Conforme este autor, é possível destacar três grupos que tinham posicionamentos críticos, de modos distintos, perante à servidão, e, consequentemente, à ordem social. Estes eram o soberano, juntamente com a alta cúpula dos oficiais da autocracia, os camponeses, e os intelectuais. Devido ao tema de nossa pesquisa, concentraremos nossa atenção no posicionamento dos intelectuais.

O ponto de vista dos intelectuais teve, de acordo com Blum, uma contribuição para a abolição da servidão difícil de se mensurar devido à forte censura estatal e ao altamente reduzido círculo de leitores da Rússia imperial. Todavia, estes literatos, acadêmicos, jornalistas e pensadores políticos e sociais também exerceram grande influência na crítica à servidão, especialmente por meio da divulgação de ideias e da preparação ideológica de indivíduos que ocupavam posições importantes.

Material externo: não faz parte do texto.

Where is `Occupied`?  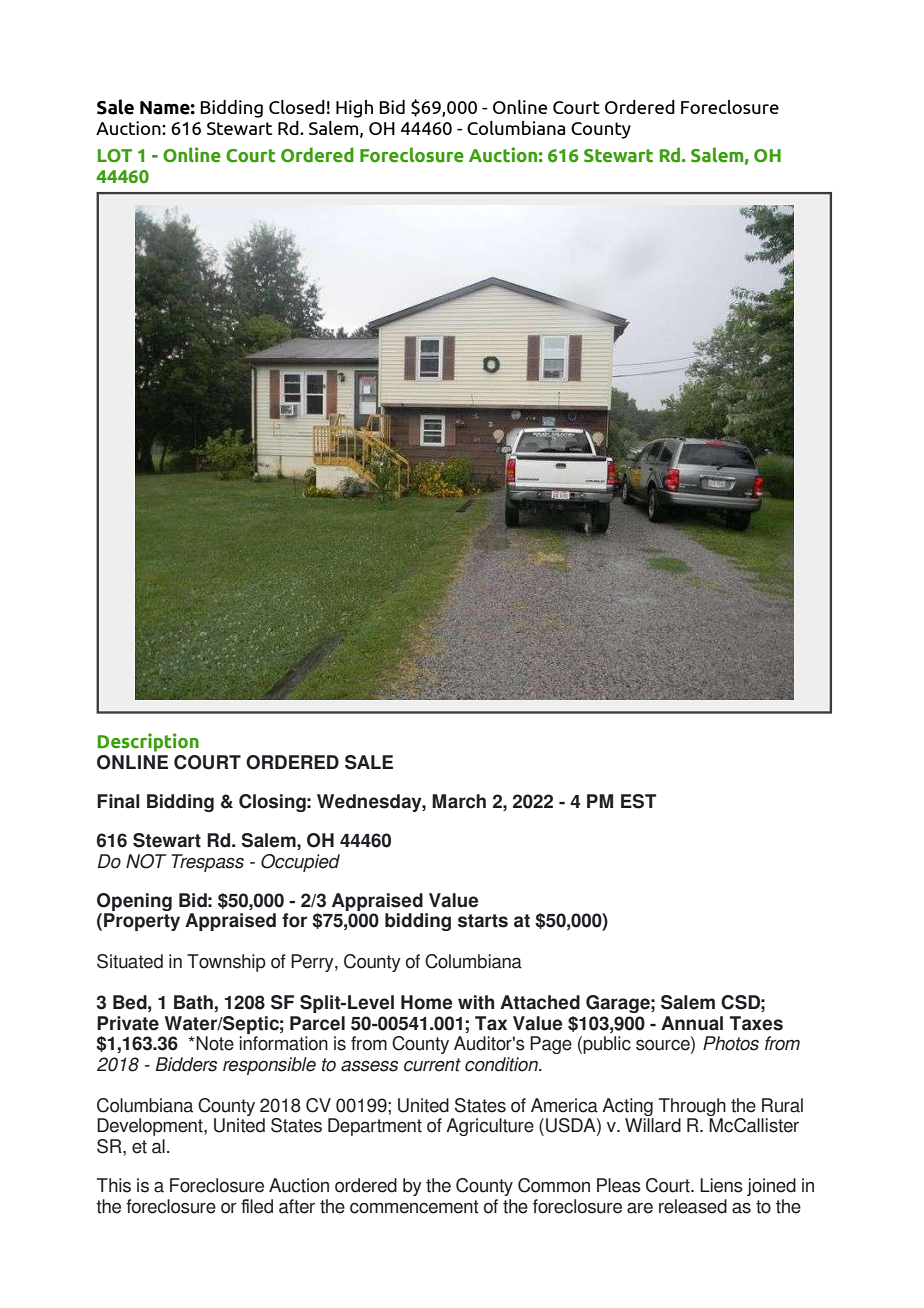 Occupied is located at coordinates (300, 863).
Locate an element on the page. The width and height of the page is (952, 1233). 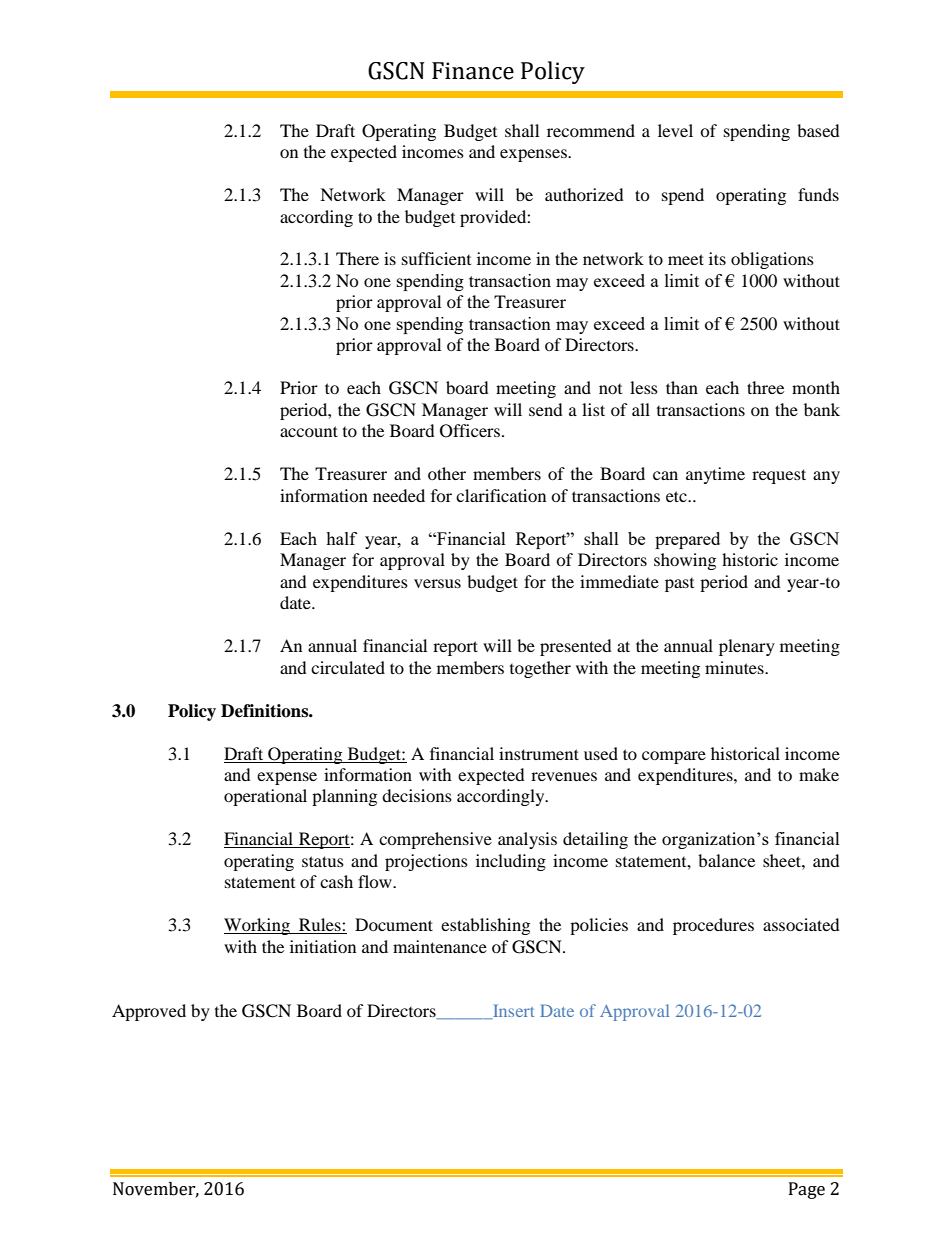
three is located at coordinates (765, 387).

As primeiras críticas de membros deste grupo às relações servis de trabalho tiveram início ainda no final do século XVIII, e foram o produto da entrada das ideias liberais iluministas na alta sociedade russa. Discutia-se, à época, a chamada questão

camponesa, e alguns membros da nobreza assumiram posições críticas à servidão,

manifestando-se por iniciativas de imprensa satírica. Uma das críticas mais audazes deste período foi desferida por Radichtchev, um jovem nobre oriundo de uma família de grande riqueza, que estudara em Leipzig, na atual Alemanha. Burlando a censura, ele publicou uma obra intitulada Viagem de São Petersburgo a Moscou, influenciada pelo romance Viagem Sentimental do então muito prestigiado autor irlandês Laurence Sterne, por meio da qual este nobre russo expunha as agruras vividas por camponeses subjugados entre estas duas importantes cidades.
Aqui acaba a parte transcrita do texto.